Mouse Neuropil Data Set. [23] consists of 70 2D SBFSEM images of size $700\times 700\times 700$ at $10\times 10\times 50$ nm/pixel resolution. A random selection of 14 images are considered as the whole supervised set, and the rest 56 images are used for testing. We test our algorithm using 14 ($100\,\%$), 7 ($50\,\%$), 3 ($21.42\,\%$), 2 ($14.29\,\%$), 1 ($7.143\,\%$), and half ($3.571\,\%$) ground truth image(s) as the supervised data. We use all the 70 images as the unsupervised data for training. We target at 2D segmentation for this data set.

Mouse Cortex Data Set. [22] is the original training set for the ISBI SNEMI3D Challenge [22]. It is a $1024\times 1024\times 100$ SSSEM image stack at $6\times 6\times 30$ nm/pixel resolution. We use the first $1024\times 1024\times 50$ substack as the supervised set and the second $1024\times 1024\times 50$ substack for testing. There are 327 ground truth neuron segments that are larger than 1000 pixels in the supervised substack, which we consider as all the available supervised data. We test the performance of our algorithm by using 327 ($100\,\%$), 163 ($49.85\,\%$), 81 ($24.77\,\%$), 40 ($12.23\,\%$), 20 ($6.116\,\%$), 10 ($3.058\,\%$), and 5 ($1.529\,\%$) true segments. Both the supervised and the testing substack are used for the unsupervised term. Due to the unavailability of the ground truth data, we did not experiment with the original testing image stack from the challenge. We target at 3D segmentation for this data set.

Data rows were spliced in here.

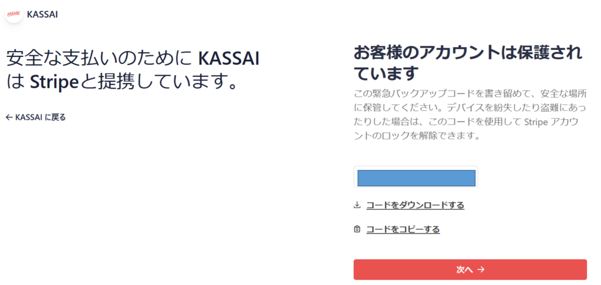This screenshot has height=285, width=601.
Task: Click the word Stripe in the large left heading
Action: click(x=54, y=81)
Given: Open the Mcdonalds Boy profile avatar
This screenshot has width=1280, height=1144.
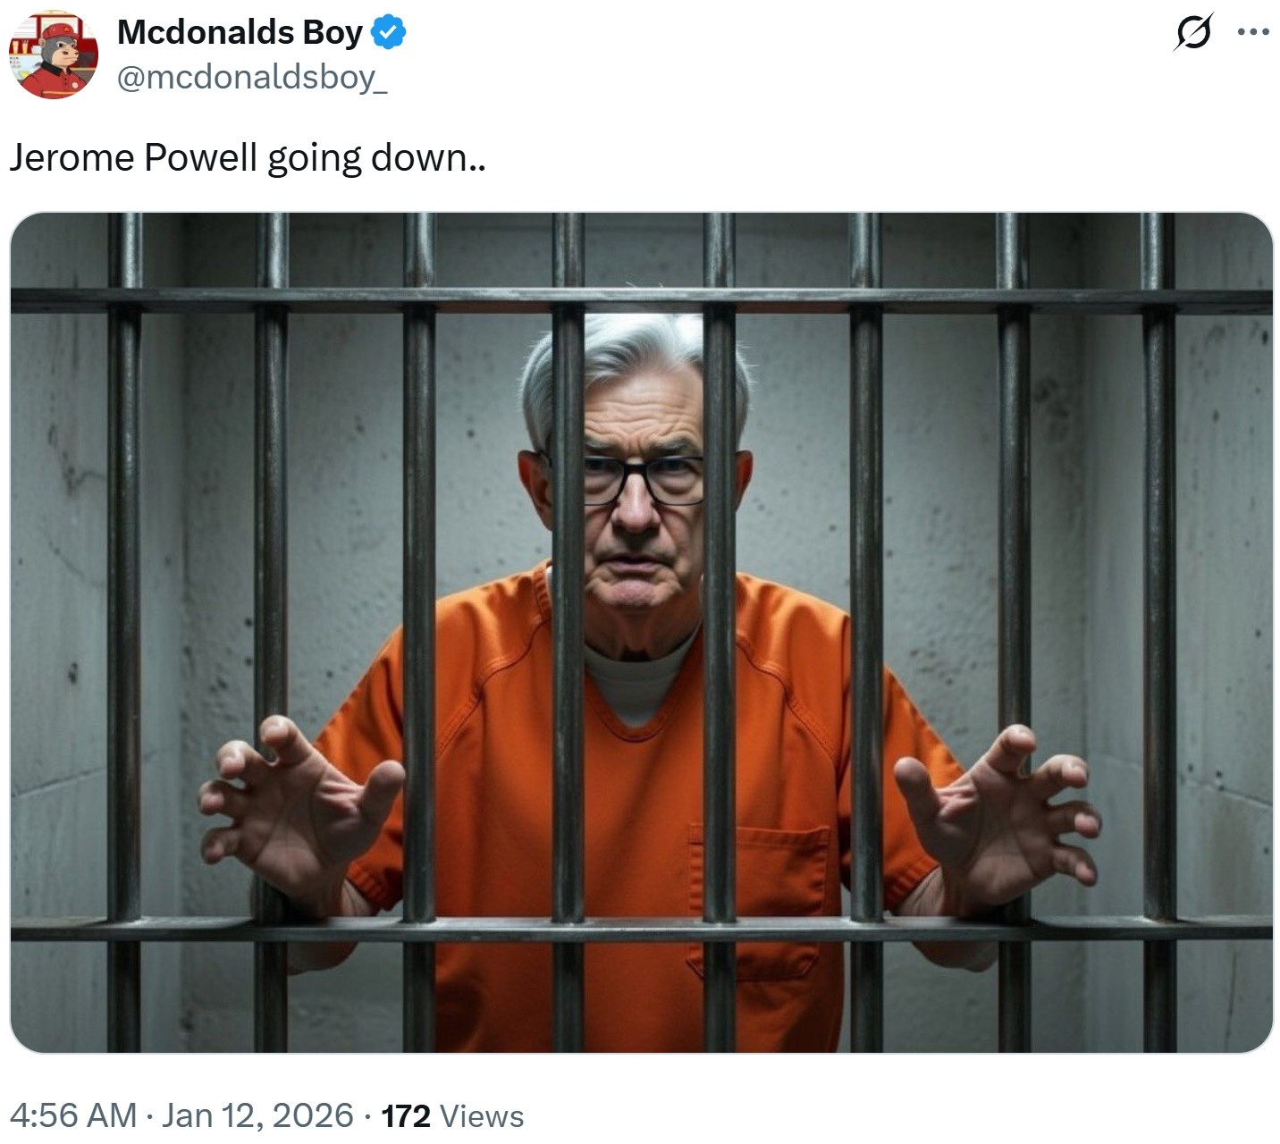Looking at the screenshot, I should tap(54, 55).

Drosophila Melanogaster Larval Neuropil Data Set. [24] is a $500\times 500\times 500$ FIBSEM image volume at $10\times 10\times 10$ nm/pixel resolution. We divide the whole volume evenly into eight $250\times 250\times 250$ subvolumes and do eight-fold cross validation using one subvolume each time as the supervised set and the whole volume as the testing data. Each subvolume has from 204 to 260 ground truth neuron segments that are larger than 100 pixels. Following the setting in the mouse cortex data set experiment, we use subsets of $100\,\%$, $50\,\%$, $25\,\%$, $12.5\,\%$, $6.25\,\%$, and $3.125\,\%$ of all true neuron segments from the respective supervised subvolume in each fold of the cross validation as the supervised data to generate boundary classification labels. We use the entire volume to generate unsupervised samples. We target at 3D segmentation for this data set.

4.2 Experiments

We use fully trained Cascaded Hierarchical Models [12] to generate membrane detection confidence maps and keep them fixed for the HMT and SSHMT experiments on each data set, respectively. To generate initial superpixels, we use the watershed algorithm [25] over the membrane confidence maps. For the boundary classification, we use features including shape information (region size, perimeter, bounding box, boundary length, etc.) and image intensity statistics (mean, standard deviation, minimum, maximum, etc.) of region interior and boundary pixels from both the original EM images and membrane detection confidence maps.

We use the adapted Rand error metric [13] to generate boundary classification labels using whole ground truth images (Sect. 2) for the 2D mouse neuropil data set. For the 3D mouse cortex and Drosophila melanogaster larval neuropil data sets, we determine the labels using individual ground truth segments instead. We use this setting in order to match the actual process of analyzing EM images by neuroscientists. Details about label generation using individual ground truth segments are provided in Appendix A.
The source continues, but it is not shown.